WORK TO COMPLETE :: Search the entries below for the line containing "You are a computer-use"; from there to the end, return every line exactly and add nothing.

►

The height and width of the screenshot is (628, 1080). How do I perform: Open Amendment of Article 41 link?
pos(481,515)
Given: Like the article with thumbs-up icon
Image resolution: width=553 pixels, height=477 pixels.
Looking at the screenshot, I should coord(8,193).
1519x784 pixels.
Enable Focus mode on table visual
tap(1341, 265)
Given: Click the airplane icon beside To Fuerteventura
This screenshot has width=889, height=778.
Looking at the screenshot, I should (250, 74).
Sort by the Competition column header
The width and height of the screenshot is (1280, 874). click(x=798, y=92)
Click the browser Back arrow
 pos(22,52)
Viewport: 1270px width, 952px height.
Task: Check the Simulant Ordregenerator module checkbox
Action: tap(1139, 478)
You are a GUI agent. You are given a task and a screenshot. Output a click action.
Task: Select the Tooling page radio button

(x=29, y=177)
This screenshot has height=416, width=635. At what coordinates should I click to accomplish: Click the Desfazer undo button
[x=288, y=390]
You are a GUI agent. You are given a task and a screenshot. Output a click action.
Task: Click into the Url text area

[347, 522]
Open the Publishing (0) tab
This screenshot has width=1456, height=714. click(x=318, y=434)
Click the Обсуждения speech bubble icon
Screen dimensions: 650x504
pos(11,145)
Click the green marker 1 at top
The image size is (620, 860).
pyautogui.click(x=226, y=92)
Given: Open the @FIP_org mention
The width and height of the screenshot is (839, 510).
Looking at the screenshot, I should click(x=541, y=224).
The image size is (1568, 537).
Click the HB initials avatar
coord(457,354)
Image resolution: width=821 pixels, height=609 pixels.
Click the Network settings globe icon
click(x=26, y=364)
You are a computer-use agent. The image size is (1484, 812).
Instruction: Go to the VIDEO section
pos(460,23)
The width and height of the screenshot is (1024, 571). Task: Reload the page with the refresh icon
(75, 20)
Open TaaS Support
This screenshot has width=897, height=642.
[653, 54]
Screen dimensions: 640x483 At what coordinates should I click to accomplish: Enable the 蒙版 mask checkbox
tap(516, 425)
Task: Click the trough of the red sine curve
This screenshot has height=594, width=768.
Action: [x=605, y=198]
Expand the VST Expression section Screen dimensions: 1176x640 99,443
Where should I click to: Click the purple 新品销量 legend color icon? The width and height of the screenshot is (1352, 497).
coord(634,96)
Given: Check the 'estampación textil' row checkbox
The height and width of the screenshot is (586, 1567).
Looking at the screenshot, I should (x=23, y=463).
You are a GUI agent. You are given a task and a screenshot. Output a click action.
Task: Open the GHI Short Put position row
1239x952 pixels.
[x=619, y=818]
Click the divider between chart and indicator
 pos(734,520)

◄

ANSWER SECTION ::
You are a computer-use agent. The image size is (1484, 812).
Instruction: Go to the VIDEO section
pos(460,23)
The width and height of the screenshot is (1024, 571). Task: Reload the page with the refresh icon
(75, 20)
Open TaaS Support
This screenshot has width=897, height=642.
[653, 54]
Screen dimensions: 640x483 At what coordinates should I click to accomplish: Enable the 蒙版 mask checkbox
tap(516, 425)
Task: Click the trough of the red sine curve
This screenshot has height=594, width=768.
Action: [x=605, y=198]
Expand the VST Expression section Screen dimensions: 1176x640 99,443
Where should I click to: Click the purple 新品销量 legend color icon? The width and height of the screenshot is (1352, 497).
coord(634,96)
Given: Check the 'estampación textil' row checkbox
The height and width of the screenshot is (586, 1567).
Looking at the screenshot, I should (x=23, y=463).
You are a GUI agent. You are given a task and a screenshot. Output a click action.
Task: Open the GHI Short Put position row
1239x952 pixels.
[x=619, y=818]
Click the divider between chart and indicator
 pos(734,520)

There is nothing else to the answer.